The recommendations explain when a low instability number is hiding a real failure.

Stability runs locally — no API call. Steps:

  1. Pull per-block per-frame health scores from the run results.
  2. Compute health as throughput × wT + drop factor × wD + queue pressure × wQ using weights you can adjust (default 50/30/20). Filter-mode drops are excluded from the drop factor — they were on purpose.
  3. Run the scores through the CI-1T engine.
  4. Produce per-block instability, smoothed instability, an authority level (0-5), and a ghost-block check.
  5. Roll up to a system-level instability: the larger of (average per-block instability) and (range of per-step system health).
  6. Apply the verdict thresholds and the override rules above.

Using the default weights (50/30/20), if a block processed 8 of 10 items with 1 dropped and a queue at 3/10:

  • throughput factor = 8/10 = 0.8
  • drop factor = 1.0 - (1/10) = 0.9
  • queue factor = 1.0 - (3/10) = 0.7
  • health = 0.8 × 0.50 + 0.9 × 0.30 + 0.7 × 0.20 = 0.81 (81%)
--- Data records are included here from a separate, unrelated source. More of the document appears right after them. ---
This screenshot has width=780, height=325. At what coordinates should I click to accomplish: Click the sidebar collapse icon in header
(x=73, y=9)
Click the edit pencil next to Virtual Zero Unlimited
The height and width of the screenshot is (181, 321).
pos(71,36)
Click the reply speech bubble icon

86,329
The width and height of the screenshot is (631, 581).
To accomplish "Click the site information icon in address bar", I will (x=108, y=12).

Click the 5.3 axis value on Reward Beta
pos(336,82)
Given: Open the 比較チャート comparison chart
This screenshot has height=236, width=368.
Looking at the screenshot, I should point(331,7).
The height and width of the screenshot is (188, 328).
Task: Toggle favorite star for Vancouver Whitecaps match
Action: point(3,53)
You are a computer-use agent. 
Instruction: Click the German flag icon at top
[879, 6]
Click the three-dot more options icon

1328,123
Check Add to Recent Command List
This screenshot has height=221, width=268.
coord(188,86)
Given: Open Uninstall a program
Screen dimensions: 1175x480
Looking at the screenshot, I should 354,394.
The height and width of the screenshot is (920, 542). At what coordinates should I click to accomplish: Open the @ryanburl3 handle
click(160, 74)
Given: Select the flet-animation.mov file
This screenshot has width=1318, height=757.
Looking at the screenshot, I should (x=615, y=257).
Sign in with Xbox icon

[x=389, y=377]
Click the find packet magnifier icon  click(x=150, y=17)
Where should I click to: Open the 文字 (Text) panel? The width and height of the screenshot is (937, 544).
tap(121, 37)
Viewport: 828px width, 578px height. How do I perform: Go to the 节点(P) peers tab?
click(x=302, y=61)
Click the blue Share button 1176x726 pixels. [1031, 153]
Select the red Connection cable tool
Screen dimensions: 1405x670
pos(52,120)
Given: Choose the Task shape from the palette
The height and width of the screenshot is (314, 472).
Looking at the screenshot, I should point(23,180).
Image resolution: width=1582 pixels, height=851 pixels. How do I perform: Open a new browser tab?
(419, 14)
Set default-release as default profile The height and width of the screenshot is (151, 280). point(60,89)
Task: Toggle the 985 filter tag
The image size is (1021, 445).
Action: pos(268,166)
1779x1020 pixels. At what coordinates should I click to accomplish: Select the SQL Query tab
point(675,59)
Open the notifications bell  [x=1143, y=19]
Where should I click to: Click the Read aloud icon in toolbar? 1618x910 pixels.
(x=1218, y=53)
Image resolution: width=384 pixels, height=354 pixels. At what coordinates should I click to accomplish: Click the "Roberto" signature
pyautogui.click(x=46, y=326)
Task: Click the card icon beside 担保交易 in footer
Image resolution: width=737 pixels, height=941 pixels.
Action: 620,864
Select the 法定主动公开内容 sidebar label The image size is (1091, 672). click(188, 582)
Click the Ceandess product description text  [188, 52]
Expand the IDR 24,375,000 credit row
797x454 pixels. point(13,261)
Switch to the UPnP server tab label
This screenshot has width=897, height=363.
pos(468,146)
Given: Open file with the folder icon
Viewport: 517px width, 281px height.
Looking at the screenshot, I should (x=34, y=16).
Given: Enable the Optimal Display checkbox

System health per step is the average of every active block’s health. Weird non-finite numbers (which can come up with odd AI-generated designs) get clamped to 0.5 before averaging.

With low seed counts (1-5 items), one drop or queue spike can swing the health score wildly (1 drop out of 1 = an 80-point hit). To keep small runs honest, the engine adds a virtual baseline of 5 “healthy” items to the denominators for the drop and queue checks. So drop penalty = total dropped / (total entered + 5) × 80 instead of total dropped / total entered × 80.

The smoothing fades on its own as traffic grows: with 100+ items, the +5 baseline barely matters. With 1 item, it stops a single failure from producing a misleading 0%.

By default, the health formula weighs rate at 50%, drops at 30%, and queue pressure at 20%. You can change these to match what your design cares about most.

Open Health Weights at the top of the Stability tab. Three sliders:

WeightDefaultWhat it emphasizes
Throughput50%How much traffic gets through.
Drops30%How few items are lost.
Queue20%How little backlog piles up.

Weights always sum to 100%. Move one slider and the others rebalance. Reset puts everything back to defaults.

Your weights save with the project and apply to both stability analysis and Monte Carlo runs.

Examples:

  • A payment system that can’t tolerate drops: 20/60/20.
  • A high-throughput data pipeline: 70/10/20.
  • A real-time system that hates queuing: 30/20/50.

Stability is a Pro feature. Free accounts get the Overview tab. The stress test panel is free for everyone.